Deniz dalgaları gelip geçiyordu. İnsanlar da. Ama bazı bakışlar, bazı kelimeler, bazı yalnızlıklar hep aynı yerde kalıyordu. Şule, sahilde bir taşın üzerine oturmuş, çayını yudumlarken gözlerini ufka dikmişti. Deniz, ona mavi bir dünya sunuyordu, ama bu dünyanın içinde içinde kendi geçmişini görmekten kaçınamıyordu. Rüzgâr serin esiyor, dalgalar kıyıya usulca çarpıyor; her şey, varlığının sükûnet içinde erimesi için zemin hazırlıyordu. Gözlerini kıyının biraz ötesine çevirdi. Eski balıkçı, sandalının yanında durmuş, ağlarını düğümlerken bir melodi mırıldanıyordu. Yüzü deniz gibi derin çizgilerle doluydu, elleri rüzgârın sertliğini tanıyordu. Şule onu ilk defa görmüyordu. O hep buradaydı. Bir gölge gibi sahilin ayrılmaz parçasıydı. Ama onun hikâyesini hiç dinlememişti.

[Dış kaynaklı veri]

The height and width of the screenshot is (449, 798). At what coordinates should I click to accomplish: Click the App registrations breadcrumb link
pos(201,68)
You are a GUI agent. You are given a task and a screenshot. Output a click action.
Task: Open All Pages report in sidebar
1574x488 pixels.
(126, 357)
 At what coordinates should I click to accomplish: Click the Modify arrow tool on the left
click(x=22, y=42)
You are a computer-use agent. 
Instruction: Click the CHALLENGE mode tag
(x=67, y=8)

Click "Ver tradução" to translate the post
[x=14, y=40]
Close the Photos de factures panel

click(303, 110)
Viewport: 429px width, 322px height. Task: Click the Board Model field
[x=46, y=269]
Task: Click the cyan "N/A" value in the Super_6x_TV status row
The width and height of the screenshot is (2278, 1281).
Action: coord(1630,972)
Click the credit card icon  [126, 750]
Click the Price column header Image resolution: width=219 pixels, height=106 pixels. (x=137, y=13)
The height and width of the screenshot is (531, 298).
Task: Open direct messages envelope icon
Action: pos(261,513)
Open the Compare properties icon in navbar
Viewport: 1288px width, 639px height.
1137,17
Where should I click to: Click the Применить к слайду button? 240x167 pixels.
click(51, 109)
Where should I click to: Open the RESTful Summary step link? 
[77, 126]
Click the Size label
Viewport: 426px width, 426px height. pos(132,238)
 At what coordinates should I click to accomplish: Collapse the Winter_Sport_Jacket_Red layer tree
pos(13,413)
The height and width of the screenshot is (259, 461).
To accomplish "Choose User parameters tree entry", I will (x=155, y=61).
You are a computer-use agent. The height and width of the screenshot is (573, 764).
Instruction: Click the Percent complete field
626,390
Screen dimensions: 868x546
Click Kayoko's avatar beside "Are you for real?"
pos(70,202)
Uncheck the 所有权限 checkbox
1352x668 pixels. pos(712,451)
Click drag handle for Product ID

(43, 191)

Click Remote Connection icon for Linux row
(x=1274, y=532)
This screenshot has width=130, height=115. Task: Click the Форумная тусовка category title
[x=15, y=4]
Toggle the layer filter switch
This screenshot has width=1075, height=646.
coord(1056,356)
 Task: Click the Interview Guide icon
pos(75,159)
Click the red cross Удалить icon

Balıkçı, Şule'nin bakışlarını fark etti ve hafif bir
gülümsemeyle ona doğru yürüdü.
"Deniz ne anlatıyor sana?" diye sordu.
Şule bir an düşündü. Gerçekten deniz ona ne söylüyordu?
Yıllar önce buradan ayrıldığı günü hatırladı. Giderken arkada bıraktığı hayat,
geri dönmeye cesaret edemediği anılar… O zaman, deniz susmuştu. Ama bugün, onun
içinde yankılanıyordu.
"Geçmişin izlerini saklıyor," dedi.
Balıkçı başını salladı. Gökyüzüne kısa bir bakış attı. Sonra,
kendi hikâyesine daldı.
"Bir zamanlar benim de bir geçmişim vardı," dedi. "Deniz,
ona şahit oldu. O gün, rüzgâr sert esiyordu. Sevdiğim kadın, buradan bir gemiye
bindi gitti. Bir daha hiç dönmedi."
Şule, balıkçının yüzündeki çizgilere baktı. O çizgilerin her
biri, geçen yılların iziydi. Birden, kendi içinde bir kıpırtı hissetti.
"Ben de gittim," dedi fısıltıyla. "Ama dönmeyi
bilmiyordum."
Balıkçı ağır bir nefes aldı.
"Bazen dönmek cesaret ister," dedi. "Ama bazen
de zaten hiç gitmemiş olursun."
Şule, denize baktı. Sonsuz maviliğin içinde kaybolmak yerine, kendi geçmişini yüzeye çıkaracak cesareti bulması gerektiğini anladı. Deniz dalgaları kıyıya çarpıyor, rüzgâr geçmişi fısıldıyordu. Ama artık, Şule dinlemeye hazırdı. Günün son ışıkları ufka yaslanırken, sahil sessizce derin bir soluk alıyordu. Rüzgâr, denizin yüzeyinde ince bir dalgalanma bırakıyor, kıyıya vuran köpükler usulca dağılıyordu. Şule, elindeki çayı sıkıca kavrayarak, gözlerini sonsuz maviliğe dikti. Deniz, ona bir şey anlatıyordu, ama kelimeler yetmiyordu.